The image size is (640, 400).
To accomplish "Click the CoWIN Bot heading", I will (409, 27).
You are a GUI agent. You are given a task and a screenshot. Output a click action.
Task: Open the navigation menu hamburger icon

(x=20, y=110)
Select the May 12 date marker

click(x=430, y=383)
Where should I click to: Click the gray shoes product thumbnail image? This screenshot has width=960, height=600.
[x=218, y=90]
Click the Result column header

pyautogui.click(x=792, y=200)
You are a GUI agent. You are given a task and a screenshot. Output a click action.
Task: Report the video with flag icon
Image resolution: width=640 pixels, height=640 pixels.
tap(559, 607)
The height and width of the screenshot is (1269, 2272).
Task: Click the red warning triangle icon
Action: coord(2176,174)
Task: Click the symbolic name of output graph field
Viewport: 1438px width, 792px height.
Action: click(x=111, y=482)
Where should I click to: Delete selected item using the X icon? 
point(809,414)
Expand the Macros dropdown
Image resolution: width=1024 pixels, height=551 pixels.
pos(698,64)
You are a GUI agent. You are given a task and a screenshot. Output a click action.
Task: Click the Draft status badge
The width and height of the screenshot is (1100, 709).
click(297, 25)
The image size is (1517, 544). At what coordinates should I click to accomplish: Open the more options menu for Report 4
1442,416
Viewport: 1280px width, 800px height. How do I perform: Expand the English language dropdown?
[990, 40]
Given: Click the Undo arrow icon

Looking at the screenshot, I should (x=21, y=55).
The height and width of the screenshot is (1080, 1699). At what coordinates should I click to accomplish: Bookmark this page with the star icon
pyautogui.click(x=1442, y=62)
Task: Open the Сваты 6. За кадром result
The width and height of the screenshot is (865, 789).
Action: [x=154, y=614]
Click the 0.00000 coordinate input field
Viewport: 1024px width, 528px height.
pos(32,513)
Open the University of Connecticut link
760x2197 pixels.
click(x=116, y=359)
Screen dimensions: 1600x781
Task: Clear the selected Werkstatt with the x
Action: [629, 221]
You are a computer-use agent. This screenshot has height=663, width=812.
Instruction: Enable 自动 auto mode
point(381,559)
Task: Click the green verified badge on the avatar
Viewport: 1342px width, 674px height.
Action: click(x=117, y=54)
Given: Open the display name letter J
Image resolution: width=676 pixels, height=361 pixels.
------------------------------------------------
### Work instructions
Every entry is to be printed exactly as given.

### Response area
The image size is (640, 400).
To accomplish "Click the CoWIN Bot heading", I will (409, 27).
You are a GUI agent. You are given a task and a screenshot. Output a click action.
Task: Open the navigation menu hamburger icon

(x=20, y=110)
Select the May 12 date marker

click(x=430, y=383)
Where should I click to: Click the gray shoes product thumbnail image? This screenshot has width=960, height=600.
[x=218, y=90]
Click the Result column header

pyautogui.click(x=792, y=200)
You are a GUI agent. You are given a task and a screenshot. Output a click action.
Task: Report the video with flag icon
Image resolution: width=640 pixels, height=640 pixels.
tap(559, 607)
The height and width of the screenshot is (1269, 2272).
Task: Click the red warning triangle icon
Action: coord(2176,174)
Task: Click the symbolic name of output graph field
Viewport: 1438px width, 792px height.
Action: click(x=111, y=482)
Where should I click to: Delete selected item using the X icon? 
point(809,414)
Expand the Macros dropdown
Image resolution: width=1024 pixels, height=551 pixels.
pos(698,64)
You are a GUI agent. You are given a task and a screenshot. Output a click action.
Task: Click the Draft status badge
The width and height of the screenshot is (1100, 709).
click(297, 25)
The image size is (1517, 544). At what coordinates should I click to accomplish: Open the more options menu for Report 4
1442,416
Viewport: 1280px width, 800px height. How do I perform: Expand the English language dropdown?
[990, 40]
Given: Click the Undo arrow icon

Looking at the screenshot, I should (x=21, y=55).
The height and width of the screenshot is (1080, 1699). At what coordinates should I click to accomplish: Bookmark this page with the star icon
pyautogui.click(x=1442, y=62)
Task: Open the Сваты 6. За кадром result
The width and height of the screenshot is (865, 789).
Action: [x=154, y=614]
Click the 0.00000 coordinate input field
Viewport: 1024px width, 528px height.
pos(32,513)
Open the University of Connecticut link
760x2197 pixels.
click(x=116, y=359)
Screen dimensions: 1600x781
Task: Clear the selected Werkstatt with the x
Action: [629, 221]
You are a computer-use agent. This screenshot has height=663, width=812.
Instruction: Enable 自动 auto mode
point(381,559)
Task: Click the green verified badge on the avatar
Viewport: 1342px width, 674px height.
Action: click(x=117, y=54)
Given: Open the display name letter J
Image resolution: width=676 pixels, height=361 pixels.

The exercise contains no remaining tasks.